● **Work order**
Print exactly the lines starting at the one that contains "Given: Click the Horizontal" and ending at the last line of the listing below.

● **Given records**
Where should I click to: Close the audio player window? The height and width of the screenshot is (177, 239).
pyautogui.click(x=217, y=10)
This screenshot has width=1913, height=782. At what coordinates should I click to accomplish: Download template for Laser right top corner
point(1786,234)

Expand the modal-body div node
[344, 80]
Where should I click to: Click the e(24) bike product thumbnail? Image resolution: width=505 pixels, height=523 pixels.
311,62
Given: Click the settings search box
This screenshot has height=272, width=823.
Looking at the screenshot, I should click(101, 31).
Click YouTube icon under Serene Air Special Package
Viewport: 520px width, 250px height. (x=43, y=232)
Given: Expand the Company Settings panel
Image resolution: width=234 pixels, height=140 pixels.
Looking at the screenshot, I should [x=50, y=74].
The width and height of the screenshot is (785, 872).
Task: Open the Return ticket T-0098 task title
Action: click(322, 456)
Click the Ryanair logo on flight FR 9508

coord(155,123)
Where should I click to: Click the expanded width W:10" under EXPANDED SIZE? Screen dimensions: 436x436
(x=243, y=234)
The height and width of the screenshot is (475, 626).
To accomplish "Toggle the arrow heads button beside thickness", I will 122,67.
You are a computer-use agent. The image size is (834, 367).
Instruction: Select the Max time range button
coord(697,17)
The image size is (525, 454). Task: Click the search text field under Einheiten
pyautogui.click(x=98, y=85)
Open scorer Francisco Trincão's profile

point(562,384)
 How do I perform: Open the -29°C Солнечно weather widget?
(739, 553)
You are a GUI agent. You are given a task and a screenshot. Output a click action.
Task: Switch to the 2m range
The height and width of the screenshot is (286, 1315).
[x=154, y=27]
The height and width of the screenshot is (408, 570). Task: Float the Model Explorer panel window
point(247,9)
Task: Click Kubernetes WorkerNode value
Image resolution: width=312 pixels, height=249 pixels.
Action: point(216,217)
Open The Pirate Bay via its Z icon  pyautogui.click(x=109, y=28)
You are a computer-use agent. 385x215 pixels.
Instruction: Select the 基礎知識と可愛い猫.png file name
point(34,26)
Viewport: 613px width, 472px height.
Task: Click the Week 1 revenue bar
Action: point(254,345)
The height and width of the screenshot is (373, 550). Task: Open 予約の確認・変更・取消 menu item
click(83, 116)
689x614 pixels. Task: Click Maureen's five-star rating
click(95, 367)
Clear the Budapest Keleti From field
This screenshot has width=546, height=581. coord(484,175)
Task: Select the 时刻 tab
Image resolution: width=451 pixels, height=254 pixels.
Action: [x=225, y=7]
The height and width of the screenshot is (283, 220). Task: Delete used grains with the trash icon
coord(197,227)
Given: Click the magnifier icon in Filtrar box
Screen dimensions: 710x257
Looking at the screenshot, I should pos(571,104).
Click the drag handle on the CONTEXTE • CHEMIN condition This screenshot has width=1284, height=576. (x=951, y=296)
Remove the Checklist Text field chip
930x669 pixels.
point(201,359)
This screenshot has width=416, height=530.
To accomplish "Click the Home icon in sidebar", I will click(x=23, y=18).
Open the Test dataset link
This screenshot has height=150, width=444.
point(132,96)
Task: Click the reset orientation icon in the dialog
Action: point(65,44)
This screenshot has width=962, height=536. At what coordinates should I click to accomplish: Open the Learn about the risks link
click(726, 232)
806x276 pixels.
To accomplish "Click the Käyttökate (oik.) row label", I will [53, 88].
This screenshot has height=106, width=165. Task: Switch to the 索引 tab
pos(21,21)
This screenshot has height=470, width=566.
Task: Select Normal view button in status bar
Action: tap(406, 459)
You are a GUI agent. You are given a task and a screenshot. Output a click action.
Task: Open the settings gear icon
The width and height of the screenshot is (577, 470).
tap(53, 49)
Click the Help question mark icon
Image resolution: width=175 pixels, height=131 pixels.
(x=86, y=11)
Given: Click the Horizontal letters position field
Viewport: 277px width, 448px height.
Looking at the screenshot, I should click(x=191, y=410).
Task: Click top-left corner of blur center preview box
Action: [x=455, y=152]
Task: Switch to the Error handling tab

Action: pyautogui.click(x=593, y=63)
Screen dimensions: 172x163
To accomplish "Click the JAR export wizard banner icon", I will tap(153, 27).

● **Result of the exercise**
Given: Click the Horizontal letters position field
Viewport: 277px width, 448px height.
Looking at the screenshot, I should click(x=191, y=410).
Task: Click top-left corner of blur center preview box
Action: [x=455, y=152]
Task: Switch to the Error handling tab

Action: pyautogui.click(x=593, y=63)
Screen dimensions: 172x163
To accomplish "Click the JAR export wizard banner icon", I will tap(153, 27).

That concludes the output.